Tiny Toon Adventures: ACME All-Stars is a Tiny Toon Adventures-based sports video game released on the Sega Genesis video game console. The game was developed and published by Konami in 1994.

==Gameplay==
ACME All-Stars is a sports title that allows the player to make a team out of several iconic characters from the show, which include Buster Bunny, Babs Bunny, Plucky Duck, Hamton J. Pig, Montana Max (aka Monty), Elmyra Duff, Shirley McLoon, Fifi La Fume, Calamity Coyote, Little Beeper, Furrball and Dizzy Devil.

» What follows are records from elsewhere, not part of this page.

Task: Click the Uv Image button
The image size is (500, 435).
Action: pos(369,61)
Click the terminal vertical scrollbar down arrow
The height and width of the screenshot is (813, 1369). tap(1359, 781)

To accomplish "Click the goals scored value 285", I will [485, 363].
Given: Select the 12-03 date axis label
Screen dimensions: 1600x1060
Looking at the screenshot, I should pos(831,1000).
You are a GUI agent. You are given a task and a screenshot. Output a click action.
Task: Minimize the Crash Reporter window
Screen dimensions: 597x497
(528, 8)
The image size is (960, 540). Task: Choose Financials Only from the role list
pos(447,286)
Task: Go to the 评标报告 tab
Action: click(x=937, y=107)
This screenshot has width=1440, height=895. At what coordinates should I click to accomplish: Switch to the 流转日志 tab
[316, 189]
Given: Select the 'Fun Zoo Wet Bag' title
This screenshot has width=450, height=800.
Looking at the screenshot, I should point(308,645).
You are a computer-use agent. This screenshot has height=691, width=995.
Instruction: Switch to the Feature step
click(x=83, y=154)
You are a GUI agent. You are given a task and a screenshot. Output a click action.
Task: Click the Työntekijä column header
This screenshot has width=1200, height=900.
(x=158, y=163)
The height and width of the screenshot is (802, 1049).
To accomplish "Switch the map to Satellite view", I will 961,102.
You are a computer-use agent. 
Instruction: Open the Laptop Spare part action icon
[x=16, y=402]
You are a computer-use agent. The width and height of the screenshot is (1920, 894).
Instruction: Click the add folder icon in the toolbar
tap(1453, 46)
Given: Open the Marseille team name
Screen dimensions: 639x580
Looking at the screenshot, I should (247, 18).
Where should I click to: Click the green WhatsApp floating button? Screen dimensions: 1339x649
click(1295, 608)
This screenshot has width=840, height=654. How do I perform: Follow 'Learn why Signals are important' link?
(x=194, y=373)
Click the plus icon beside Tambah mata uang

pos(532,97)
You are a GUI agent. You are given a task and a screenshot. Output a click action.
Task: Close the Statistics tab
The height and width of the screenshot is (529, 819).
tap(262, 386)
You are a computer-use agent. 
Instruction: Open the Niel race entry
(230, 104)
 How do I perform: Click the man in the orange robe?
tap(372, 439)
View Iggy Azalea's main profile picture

There are five different games to choose from including basketball, soccer, bowling, an obstacle course race, and "Montana Hitting", a variant of whack-a-mole. In basketball and soccer, five separate themes are available for the respective sports court or field, one standard, and four variants with different obstacles placed in the playing area.

==Reception==
Paul Bufton and Gus Swan reviewed the game for Mean Machines Sega magazine, Bufton noted the game featured an "unusual combination of fluffy cartoon characters and a challenging difficulty level" while Swan felt it lacked "any real feel or gameplay sophistication". The publication awarded the game a score of 78/100.

==See also==
- Tiny Toon Adventures: Wacky Sports Challenge (1994) a similar Tiny Toons sports game developed for the SNES featuring a different set of sports.